We all know about Andy Warhol’s muse (Edie Sedgwick) or Hubert de Givenchy’s (Audrey Hepburn), but it’s not only those involved in the visual arts who can be so inspired by the people in their lives that they dedicate entire works (or series of work) to that person. In fact, the concept of the muse inspiring the writer goes back to some of the earliest written works known to us: Homer’s Odyssey and Virgil’s Aeneid.
Odyssey, Book I
“Sing to me of the man, Muse, the man of twists and turns
driven time and again off course, once he had plundered
the hallowed heights of Troy.”
(Robert Fagles translation, 1996)
Aeneid, Book I
“O Muse! the causes and the crimes relate;
What goddess was provok’d, and whence her hate;
For what offense the Queen of Heav’n began
To persecute so brave, so just a man…”
(John Dryden translation of Book I, 1697)
In a previous Endpaper post we looked at the nine classic muses referenced in those works, asking “Which Grecian Muse is the Right One to Inspire You?” But times have changed since Homer’s day and the ancient muses’ specialties have not entirely carried over to our modern age (unless, you know, you are really into lyre music).
So who can contemporary writers turn to when seeking inspiration? These five (relatively modern) examples prove that finding a certain je ne sais quoi often means looking no further than your own dating history.
1) Jeanne Duval
Muse of: Charles Baudelaire
Her Influence: Duval, a Haitian-born actress and dancer, symbolised to Baudelaire the dangerous beauty, sexuality and mystery of women. He called her his “mistress of mistresses” and paid her homage in poems such as “Le balcon,” “Parfum exotique,” “La chevelure,” “Sed non satiata,” “Le serpent qui danse” and “Une charogne.” In fact, so clear was her hold over Baudelaire that Édouard Manet painted her in his 1862 artwork Baudelaire’s Mistress, Reclining.

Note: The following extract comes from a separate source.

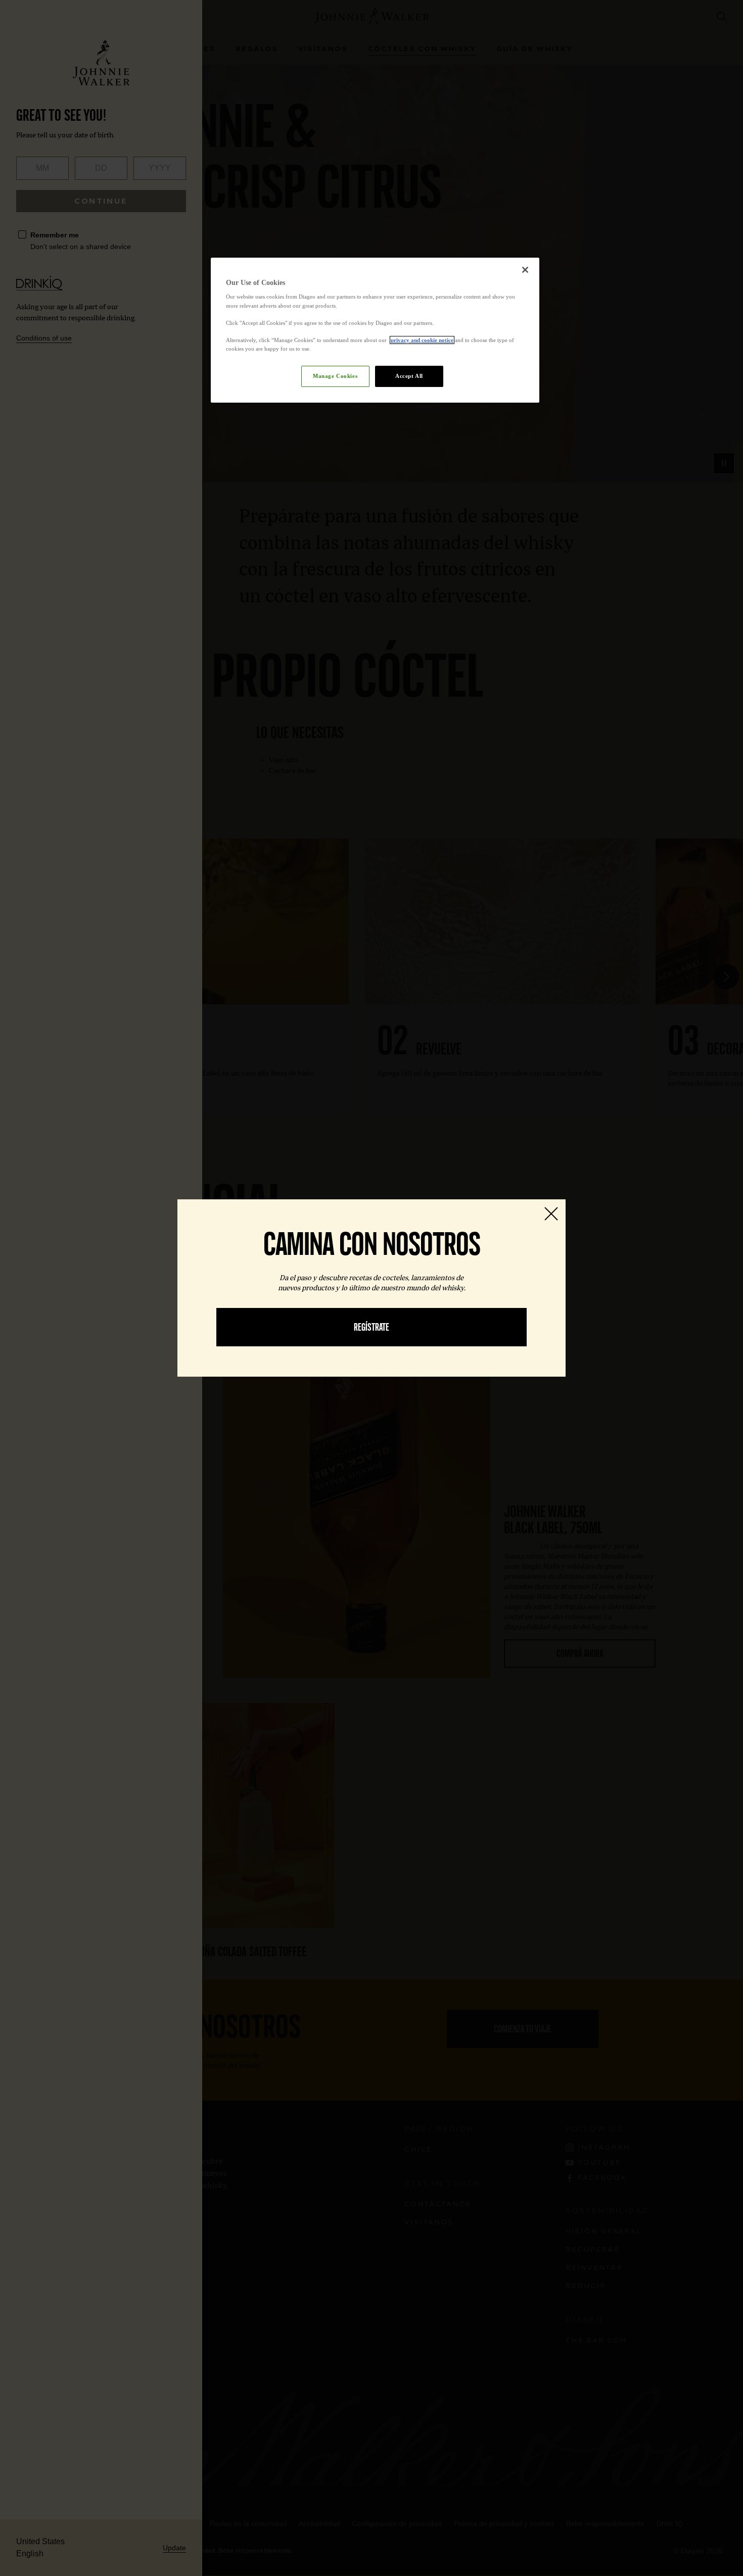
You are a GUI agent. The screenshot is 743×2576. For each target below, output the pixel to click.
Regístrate (371, 1327)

“Jeanne Duval” by Édouard Manet – http://en.wikipedia.org/wiki/Image:Jeanne_Duval.JPG. Licensed under Public Domain via Commons.
2) Zelda Fitzgerald
Muse of: F. Scott Fitzgerald
Her Influence: It seems obvious that a man would be inspired by his wife, but in fact Zelda was influencing F. Scott’s writing even before she became Mrs. Fitzgerald. When the two first met, Fitzgerald was working on This Side of Paradise and became so fascinated by Zelda that he completely altered the character of Rosalind to resemble her. Her power over him would continue, for good or bad, throughout their marriage and was so notorious that the rock band the Eagles wrote “Witchy Woman” in part about her.
3) Neal Cassady
Muse of: Jack Kerouac
His Influence: A major figure of the Beat Generation in his own right, Cassady has the distinction of inspiring not one but two different characters in the same story. The original version of Kerouac’s On the Road had Cassady himself as a primary character, while the published 1957 version starred Sal Paradise, the narrator, and his friend Dean Moriaty. It seems fitting that Moriarty, the catalyst for Sal’s travels and a freespirited “muse” in the story, was inspired by Kerouac’s real-life friend Cassady. Besides his starring role in Kerouac’s best-known work, he is also credited with guiding Kerouac toward his signature fluid writing style.
4) Beatrice Portinari
Muse of: Dante Alighieri
Her Influence: We said these were “relatively modern” examples for a reason. Though Dante’s writings, inspired by Portinari, date back to the 1200s, this muse is still quite contemporary compared to those who inspired Homer and Virgil! Though promised to another woman, Dante always claimed he fell in love with Beatrice at first sight and his lifetime of poetry dedicated to her attests to that. From her first appearance in La Vita Nuova to Beatrice the guide in the Divine Comedy, the influence of Beatrice is inescapable in his work and their relationship, like that of Baudelaire and Duval, has inspired countless works of art in their honour.
5) Maud Gonne
Muse of: W.B. Yeats
Her Influence: Gonne and Yeats shared a nearly twenty-year platonic friendship before a night of passion resulted in its consummation. For Gonne, it was a one-time moment of passion, but for Yeats it was the culmination of years’ worth of infatuation and devotion. Over the course of their friendship he wrote volumes of verse in her honour, but after she broke his heart once and for all he moved on emotionally and creatively, famously saying “the tragedy of sexual intercourse is the perpetual virginity of the soul.”